Well, this is what happens in the normal IP stack. To match normal IP
semantics the source IP alone should never be mapped to a device, the
full tuple should be passed through the route table to get to a
device. This is what I was saying before, the IP is a property of the
host, not of a device.
Consider the following:
Host has two devices 10.2.0.2 and 10.0.0.1
ip addr add 10.0.0.1/24 dev ib0
ip addr add 10.2.0.2/24 dev ib1
ip route add default via 10.0.0.99 dev ib0 src 10.0.0.1
telnet 10.4.0.3 # Uses src = 10.0.0.1, outgoing through dev ib0
telnet -b 10.2.0.2 10.4.0.3 # Uses src = 10.2.0.2, outgoing through dev ib0
ip rule add from 10.2.0.1/26 table 32765
ip route add default via 10.2.0.99 dev ib1 table 32765 src 10.2.0.2
telnet -b 10.2.0.2 10.4.0.3 # Uses src = 10.2.0.2, outgoing through dev ib1
ip rule add to 10.4.0.0/24 table 32765
telnet 10.4.0.3 # Uses src = 10.2.0.2, outgoing through dev ib1
Ie this example uses policy routing to alter the outgoing device
selection based on the source or destination address. Things get even
more complicated if you include ip table NAT rules and netfilter..

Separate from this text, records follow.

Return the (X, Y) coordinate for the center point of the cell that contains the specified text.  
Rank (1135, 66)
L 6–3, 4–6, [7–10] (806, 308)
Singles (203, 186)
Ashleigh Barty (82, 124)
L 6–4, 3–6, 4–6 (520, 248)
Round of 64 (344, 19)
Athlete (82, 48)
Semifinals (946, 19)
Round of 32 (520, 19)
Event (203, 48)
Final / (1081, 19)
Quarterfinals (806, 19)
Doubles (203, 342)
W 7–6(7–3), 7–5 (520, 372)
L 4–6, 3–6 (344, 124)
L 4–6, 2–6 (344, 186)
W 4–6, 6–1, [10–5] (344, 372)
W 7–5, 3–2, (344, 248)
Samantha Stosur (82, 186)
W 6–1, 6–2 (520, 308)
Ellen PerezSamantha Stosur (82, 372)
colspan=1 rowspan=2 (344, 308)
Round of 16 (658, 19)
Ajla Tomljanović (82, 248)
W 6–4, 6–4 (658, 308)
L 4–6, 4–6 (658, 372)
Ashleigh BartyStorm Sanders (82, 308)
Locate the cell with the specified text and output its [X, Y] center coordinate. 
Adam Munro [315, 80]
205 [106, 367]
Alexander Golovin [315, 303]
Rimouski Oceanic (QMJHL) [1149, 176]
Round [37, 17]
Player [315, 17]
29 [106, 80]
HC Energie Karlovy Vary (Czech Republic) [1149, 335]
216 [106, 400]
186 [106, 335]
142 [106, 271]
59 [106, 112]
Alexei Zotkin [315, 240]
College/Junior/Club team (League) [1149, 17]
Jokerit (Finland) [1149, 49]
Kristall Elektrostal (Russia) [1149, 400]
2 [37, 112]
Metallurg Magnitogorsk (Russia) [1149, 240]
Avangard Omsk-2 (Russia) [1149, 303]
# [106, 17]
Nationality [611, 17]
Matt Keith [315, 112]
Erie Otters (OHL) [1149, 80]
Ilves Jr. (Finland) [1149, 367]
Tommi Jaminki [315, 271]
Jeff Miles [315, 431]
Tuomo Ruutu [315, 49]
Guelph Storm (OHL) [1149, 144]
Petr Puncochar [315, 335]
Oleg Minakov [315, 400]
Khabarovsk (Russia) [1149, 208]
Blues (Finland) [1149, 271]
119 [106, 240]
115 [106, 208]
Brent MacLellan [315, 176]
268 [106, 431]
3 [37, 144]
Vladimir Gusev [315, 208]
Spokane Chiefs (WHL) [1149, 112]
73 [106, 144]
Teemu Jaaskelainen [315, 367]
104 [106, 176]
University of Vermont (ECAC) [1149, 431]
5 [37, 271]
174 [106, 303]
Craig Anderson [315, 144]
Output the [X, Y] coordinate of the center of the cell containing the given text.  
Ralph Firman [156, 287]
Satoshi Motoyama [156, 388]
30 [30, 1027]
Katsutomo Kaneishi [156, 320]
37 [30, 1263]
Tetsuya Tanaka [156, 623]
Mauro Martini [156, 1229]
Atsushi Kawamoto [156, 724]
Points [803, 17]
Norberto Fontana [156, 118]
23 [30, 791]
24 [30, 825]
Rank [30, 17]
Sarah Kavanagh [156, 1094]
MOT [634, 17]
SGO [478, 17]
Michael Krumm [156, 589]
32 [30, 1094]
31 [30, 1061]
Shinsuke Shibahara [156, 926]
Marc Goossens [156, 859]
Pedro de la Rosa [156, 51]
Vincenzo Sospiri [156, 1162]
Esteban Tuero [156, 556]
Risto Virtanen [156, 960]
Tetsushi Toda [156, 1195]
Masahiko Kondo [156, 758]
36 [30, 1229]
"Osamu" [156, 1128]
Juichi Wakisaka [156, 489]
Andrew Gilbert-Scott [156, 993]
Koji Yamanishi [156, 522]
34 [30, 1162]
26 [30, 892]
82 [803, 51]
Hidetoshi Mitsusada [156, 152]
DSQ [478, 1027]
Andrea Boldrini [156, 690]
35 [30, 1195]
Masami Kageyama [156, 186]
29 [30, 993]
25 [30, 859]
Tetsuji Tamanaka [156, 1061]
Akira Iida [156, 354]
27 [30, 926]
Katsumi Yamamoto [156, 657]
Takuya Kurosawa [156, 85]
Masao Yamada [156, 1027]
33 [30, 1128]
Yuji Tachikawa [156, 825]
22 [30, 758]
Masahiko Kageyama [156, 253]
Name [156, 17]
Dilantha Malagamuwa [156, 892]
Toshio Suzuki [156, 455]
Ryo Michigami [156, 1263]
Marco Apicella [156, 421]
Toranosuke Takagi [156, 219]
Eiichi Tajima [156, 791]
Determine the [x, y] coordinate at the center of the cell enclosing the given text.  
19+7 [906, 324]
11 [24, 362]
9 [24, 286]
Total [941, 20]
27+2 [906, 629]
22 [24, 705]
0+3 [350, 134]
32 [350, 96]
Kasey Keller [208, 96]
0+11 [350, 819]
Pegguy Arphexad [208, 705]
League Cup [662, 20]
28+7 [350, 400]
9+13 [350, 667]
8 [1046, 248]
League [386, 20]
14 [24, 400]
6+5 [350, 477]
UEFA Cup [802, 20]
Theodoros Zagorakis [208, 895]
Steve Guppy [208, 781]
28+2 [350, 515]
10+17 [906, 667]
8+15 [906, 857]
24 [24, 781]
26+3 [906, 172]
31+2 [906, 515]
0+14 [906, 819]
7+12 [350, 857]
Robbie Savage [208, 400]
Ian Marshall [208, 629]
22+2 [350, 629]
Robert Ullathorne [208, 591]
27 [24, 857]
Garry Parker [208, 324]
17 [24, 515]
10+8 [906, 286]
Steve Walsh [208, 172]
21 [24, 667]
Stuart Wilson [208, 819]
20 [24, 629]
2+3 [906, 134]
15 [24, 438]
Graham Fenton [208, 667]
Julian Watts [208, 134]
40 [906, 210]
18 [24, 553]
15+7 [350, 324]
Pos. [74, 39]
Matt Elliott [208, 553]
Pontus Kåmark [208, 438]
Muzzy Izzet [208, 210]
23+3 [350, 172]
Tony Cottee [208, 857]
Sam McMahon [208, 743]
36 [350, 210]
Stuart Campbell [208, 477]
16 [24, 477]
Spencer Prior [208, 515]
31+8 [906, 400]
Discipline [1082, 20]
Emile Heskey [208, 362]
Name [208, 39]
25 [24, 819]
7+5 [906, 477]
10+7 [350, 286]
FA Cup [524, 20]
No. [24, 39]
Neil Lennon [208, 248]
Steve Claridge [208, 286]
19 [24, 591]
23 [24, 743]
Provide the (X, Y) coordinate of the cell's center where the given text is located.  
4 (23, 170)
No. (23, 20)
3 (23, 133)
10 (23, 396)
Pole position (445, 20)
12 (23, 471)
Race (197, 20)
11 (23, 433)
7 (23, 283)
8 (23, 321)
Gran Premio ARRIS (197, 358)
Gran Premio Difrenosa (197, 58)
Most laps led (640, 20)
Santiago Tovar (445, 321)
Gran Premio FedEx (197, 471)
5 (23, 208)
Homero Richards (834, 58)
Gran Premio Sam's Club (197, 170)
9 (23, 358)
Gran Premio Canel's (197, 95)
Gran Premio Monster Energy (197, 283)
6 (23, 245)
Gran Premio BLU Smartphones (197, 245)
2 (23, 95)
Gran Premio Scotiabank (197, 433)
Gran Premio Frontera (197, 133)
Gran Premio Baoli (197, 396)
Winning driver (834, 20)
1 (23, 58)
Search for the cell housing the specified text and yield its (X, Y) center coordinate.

So the first route lookup establishes the source address and the
second lookup would determine the outgoing device.
Just mapping the source IP to a device in a world were only on-link
prefixes are supported provides semantics that are close to the
default kernel established routes, but the admin can override those
routes to get different behavior.
> >For incoming I'd expect:
> >- Incoming connections *optimally* would include the src socket
> > information so that that various policy mechanisms will work.
>
> Source address information is provided, but to be clear, we're not using
> sockets.
Ah I said socket just to imply the tuple <src, dst, sport ,dport,
tclass, etc> As long as the information is available on the wire then
at least the proper policy checks can be added in as time goes on.